Grad finds his calling in biomedical engineering

Engineering

- Patty Pitts

When Brendan Morgan first enrolled in UVic’s electrical engineering program, he had no idea it included a biomedical engineering option. But after co-op and research positions involving cardiac performance and remote transmission of ECG data from ambulance to emergency room, this year’s winner of the IEEE Victoria Section Gold Medal in Electrical Engineering is heading for a medical, rather than engineering, future.

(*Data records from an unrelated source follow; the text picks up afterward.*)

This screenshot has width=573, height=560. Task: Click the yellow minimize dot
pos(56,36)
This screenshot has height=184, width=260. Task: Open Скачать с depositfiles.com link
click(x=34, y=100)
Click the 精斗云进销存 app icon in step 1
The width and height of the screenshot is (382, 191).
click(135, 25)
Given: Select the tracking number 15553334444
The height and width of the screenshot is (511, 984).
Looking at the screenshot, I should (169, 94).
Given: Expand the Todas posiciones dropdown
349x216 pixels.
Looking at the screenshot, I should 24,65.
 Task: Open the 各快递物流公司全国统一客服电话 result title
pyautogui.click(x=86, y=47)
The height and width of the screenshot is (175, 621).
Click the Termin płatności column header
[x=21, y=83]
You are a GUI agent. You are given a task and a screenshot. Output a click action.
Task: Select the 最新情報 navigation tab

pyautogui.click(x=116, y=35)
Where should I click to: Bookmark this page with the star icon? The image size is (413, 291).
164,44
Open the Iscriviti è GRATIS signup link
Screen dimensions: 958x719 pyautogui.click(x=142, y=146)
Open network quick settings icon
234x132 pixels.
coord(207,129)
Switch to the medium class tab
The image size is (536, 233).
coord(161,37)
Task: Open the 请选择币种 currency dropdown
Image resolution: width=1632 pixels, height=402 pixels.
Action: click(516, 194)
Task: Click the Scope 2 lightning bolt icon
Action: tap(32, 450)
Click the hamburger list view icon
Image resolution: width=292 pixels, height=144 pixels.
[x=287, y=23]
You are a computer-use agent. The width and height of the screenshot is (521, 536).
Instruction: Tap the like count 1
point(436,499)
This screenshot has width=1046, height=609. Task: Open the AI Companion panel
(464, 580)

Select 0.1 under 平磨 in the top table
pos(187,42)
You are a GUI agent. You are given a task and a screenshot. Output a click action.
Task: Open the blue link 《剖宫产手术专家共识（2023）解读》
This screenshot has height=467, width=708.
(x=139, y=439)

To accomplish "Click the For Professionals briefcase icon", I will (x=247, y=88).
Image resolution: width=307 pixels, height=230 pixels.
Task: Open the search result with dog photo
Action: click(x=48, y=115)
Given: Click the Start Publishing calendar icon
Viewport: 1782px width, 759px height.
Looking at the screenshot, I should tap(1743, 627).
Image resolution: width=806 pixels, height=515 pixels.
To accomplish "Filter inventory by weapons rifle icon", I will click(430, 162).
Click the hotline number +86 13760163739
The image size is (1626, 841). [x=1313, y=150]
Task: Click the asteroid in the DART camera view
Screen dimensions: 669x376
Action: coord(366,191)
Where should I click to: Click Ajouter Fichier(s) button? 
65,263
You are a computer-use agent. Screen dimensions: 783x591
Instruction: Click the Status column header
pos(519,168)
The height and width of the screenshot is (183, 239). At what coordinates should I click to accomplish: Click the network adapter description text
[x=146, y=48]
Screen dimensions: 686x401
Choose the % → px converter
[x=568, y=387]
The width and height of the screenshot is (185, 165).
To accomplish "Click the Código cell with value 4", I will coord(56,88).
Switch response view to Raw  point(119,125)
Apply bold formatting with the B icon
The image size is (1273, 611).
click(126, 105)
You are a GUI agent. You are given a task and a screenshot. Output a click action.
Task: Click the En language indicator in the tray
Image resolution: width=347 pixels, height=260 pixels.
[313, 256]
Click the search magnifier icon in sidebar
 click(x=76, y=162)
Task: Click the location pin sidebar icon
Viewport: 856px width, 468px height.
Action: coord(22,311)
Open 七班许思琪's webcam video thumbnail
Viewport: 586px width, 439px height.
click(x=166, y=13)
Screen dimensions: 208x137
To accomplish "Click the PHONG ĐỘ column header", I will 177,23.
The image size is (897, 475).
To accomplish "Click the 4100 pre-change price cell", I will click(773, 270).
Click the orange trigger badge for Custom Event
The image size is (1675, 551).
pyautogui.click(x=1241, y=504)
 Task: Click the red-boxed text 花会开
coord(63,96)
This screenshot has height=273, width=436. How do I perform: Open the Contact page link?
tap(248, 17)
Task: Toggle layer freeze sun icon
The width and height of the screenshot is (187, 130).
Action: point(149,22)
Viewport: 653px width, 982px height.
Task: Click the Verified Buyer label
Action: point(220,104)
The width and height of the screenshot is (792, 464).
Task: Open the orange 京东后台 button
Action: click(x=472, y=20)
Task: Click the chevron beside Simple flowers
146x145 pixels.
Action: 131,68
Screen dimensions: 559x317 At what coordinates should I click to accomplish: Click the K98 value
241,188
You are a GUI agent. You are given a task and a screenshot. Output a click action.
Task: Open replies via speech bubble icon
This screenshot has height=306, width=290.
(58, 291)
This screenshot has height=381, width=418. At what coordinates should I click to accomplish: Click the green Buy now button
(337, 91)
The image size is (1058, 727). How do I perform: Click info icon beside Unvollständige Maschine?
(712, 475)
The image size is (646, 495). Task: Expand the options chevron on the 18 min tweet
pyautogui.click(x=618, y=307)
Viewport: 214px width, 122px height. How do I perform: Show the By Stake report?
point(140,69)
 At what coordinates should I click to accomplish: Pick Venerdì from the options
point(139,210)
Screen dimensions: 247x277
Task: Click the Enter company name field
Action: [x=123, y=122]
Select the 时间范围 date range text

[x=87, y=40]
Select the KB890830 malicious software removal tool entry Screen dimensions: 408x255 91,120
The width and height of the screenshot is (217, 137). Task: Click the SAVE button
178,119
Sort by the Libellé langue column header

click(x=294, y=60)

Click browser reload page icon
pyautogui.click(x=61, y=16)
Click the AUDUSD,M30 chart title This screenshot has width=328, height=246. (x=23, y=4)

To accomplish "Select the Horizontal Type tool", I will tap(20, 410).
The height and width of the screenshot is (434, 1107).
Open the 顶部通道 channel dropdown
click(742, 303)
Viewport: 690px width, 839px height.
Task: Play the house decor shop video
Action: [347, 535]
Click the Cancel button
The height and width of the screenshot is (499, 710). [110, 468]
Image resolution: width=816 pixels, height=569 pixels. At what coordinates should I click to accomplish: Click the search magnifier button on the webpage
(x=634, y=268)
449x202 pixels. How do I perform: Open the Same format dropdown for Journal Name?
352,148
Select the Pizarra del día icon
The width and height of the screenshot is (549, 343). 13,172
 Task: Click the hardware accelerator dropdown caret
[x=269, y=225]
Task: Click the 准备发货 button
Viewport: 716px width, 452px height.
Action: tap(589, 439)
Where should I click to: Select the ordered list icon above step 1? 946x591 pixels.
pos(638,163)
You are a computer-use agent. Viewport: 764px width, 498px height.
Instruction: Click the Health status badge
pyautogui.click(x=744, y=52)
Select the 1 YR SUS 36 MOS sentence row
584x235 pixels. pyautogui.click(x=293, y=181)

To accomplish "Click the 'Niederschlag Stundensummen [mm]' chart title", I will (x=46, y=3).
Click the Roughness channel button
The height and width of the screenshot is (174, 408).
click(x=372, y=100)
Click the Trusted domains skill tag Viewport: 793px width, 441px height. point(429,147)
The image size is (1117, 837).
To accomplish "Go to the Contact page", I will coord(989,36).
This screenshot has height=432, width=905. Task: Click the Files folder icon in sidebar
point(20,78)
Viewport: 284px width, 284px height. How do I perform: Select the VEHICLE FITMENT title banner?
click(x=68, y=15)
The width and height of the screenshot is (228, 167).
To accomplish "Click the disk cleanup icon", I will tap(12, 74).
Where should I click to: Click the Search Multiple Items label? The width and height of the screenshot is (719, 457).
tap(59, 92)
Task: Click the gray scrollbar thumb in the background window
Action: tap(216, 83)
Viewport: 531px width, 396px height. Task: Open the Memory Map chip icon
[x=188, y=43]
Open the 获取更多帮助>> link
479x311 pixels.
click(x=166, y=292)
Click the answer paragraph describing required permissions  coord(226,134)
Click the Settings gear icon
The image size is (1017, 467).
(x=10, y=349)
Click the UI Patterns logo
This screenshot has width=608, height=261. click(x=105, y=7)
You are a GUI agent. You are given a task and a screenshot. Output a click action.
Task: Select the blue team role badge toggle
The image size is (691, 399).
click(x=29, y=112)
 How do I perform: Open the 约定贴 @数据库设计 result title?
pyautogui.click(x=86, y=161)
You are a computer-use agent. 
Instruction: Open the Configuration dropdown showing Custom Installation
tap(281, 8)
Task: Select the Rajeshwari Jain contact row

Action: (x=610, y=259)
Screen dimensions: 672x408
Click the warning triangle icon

“When I found out about the biomedical option, I jumped on it, and the more time I spent with medical technology, the more I became interested in patient interaction and medical science as opposed to engineering aspects of biomedicine,” he says. “My co-op positions helped me identify that.”

A Halifax native who moved to Victoria as a toddler and attended Oak Bay High School, Morgan chose UVic because of its co-op program. “I was accepted into several other universities, but UVic’s co-op program is one of the best in the country. It provides contacts and opportunities for networking that really help you get into your field.”

His work assisting the Vancouver Island Health Authority to install and activate software so paramedics can remotely transmit patient ECG info to an ER was followed by a research project with UVic’s Dr. Alexandra Branzan Albu involving the development of software that calculates the pumping capacity of the heart’s “neglected” left atrium chamber.

He followed that up with a co-op term in Ottawa with Health Canada and the Department of National Defense developing a prototype detector that harnesses cosmic rays from the atmosphere to detect special nuclear materials such as uranium and plutonium in shipping containers.

The nine-to-five job left him with a “lot of free time; something that was really foreign to me,” so he volunteered at the surgical day unit at the University of Ottawa Heart Institute. After returning to Victoria, he also volunteered in the emergency department of Royal Jubilee Hospital.

The son of a cardiologist, Morgan said he initially resisted following in his father’s footsteps, but now he’s signed up for fall organic chemistry and biochemistry classes at UVic and hopes to apply to medical school next year.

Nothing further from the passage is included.